ASSIGNMENT: Would you transcribe all of the data exactly, down to the last character?

Collection entries

···

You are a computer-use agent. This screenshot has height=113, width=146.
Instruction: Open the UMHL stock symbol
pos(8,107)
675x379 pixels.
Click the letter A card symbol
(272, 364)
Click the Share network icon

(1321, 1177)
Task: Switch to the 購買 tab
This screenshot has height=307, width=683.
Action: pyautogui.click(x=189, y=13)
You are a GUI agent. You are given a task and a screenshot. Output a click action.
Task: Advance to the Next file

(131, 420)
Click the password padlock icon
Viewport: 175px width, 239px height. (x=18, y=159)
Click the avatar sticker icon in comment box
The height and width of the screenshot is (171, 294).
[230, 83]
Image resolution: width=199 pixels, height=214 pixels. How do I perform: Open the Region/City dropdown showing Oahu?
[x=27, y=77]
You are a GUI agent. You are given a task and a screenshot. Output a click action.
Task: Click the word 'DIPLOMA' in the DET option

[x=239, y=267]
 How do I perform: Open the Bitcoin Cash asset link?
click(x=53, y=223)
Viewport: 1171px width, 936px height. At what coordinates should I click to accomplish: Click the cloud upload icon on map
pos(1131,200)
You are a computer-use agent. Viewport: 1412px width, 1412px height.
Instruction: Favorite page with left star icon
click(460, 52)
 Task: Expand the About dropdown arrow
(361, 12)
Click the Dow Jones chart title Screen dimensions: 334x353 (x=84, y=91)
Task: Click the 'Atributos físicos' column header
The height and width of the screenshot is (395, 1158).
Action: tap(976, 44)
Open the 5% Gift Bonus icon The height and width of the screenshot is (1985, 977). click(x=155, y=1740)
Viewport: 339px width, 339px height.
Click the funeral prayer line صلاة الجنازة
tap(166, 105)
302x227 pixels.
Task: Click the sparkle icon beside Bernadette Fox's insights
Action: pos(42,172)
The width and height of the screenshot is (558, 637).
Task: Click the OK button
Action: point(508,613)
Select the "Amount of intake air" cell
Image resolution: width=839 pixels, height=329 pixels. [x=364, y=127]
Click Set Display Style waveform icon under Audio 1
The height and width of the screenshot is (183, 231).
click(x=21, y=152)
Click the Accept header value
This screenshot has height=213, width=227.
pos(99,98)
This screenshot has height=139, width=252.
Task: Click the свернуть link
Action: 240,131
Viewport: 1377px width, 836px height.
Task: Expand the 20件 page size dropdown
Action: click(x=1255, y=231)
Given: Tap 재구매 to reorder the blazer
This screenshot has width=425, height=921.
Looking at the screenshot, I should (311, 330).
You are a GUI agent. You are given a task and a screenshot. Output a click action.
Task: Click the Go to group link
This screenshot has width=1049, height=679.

···

SOLUTION TO THE PROBLEM:
You are a computer-use agent. This screenshot has height=113, width=146.
Instruction: Open the UMHL stock symbol
pos(8,107)
675x379 pixels.
Click the letter A card symbol
(272, 364)
Click the Share network icon

(1321, 1177)
Task: Switch to the 購買 tab
This screenshot has height=307, width=683.
Action: pyautogui.click(x=189, y=13)
You are a GUI agent. You are given a task and a screenshot. Output a click action.
Task: Advance to the Next file

(131, 420)
Click the password padlock icon
Viewport: 175px width, 239px height. (x=18, y=159)
Click the avatar sticker icon in comment box
The height and width of the screenshot is (171, 294).
[230, 83]
Image resolution: width=199 pixels, height=214 pixels. How do I perform: Open the Region/City dropdown showing Oahu?
[x=27, y=77]
You are a GUI agent. You are given a task and a screenshot. Output a click action.
Task: Click the word 'DIPLOMA' in the DET option

[x=239, y=267]
 How do I perform: Open the Bitcoin Cash asset link?
click(x=53, y=223)
Viewport: 1171px width, 936px height. At what coordinates should I click to accomplish: Click the cloud upload icon on map
pos(1131,200)
You are a computer-use agent. Viewport: 1412px width, 1412px height.
Instruction: Favorite page with left star icon
click(460, 52)
 Task: Expand the About dropdown arrow
(361, 12)
Click the Dow Jones chart title Screen dimensions: 334x353 (x=84, y=91)
Task: Click the 'Atributos físicos' column header
The height and width of the screenshot is (395, 1158).
Action: tap(976, 44)
Open the 5% Gift Bonus icon The height and width of the screenshot is (1985, 977). click(x=155, y=1740)
Viewport: 339px width, 339px height.
Click the funeral prayer line صلاة الجنازة
tap(166, 105)
302x227 pixels.
Task: Click the sparkle icon beside Bernadette Fox's insights
Action: pos(42,172)
The width and height of the screenshot is (558, 637).
Task: Click the OK button
Action: point(508,613)
Select the "Amount of intake air" cell
Image resolution: width=839 pixels, height=329 pixels. [x=364, y=127]
Click Set Display Style waveform icon under Audio 1
The height and width of the screenshot is (183, 231).
click(x=21, y=152)
Click the Accept header value
This screenshot has height=213, width=227.
pos(99,98)
This screenshot has height=139, width=252.
Task: Click the свернуть link
Action: 240,131
Viewport: 1377px width, 836px height.
Task: Expand the 20件 page size dropdown
Action: click(x=1255, y=231)
Given: Tap 재구매 to reorder the blazer
This screenshot has width=425, height=921.
Looking at the screenshot, I should (311, 330).
You are a GUI agent. You are given a task and a screenshot. Output a click action.
Task: Click the Go to group link
This screenshot has width=1049, height=679.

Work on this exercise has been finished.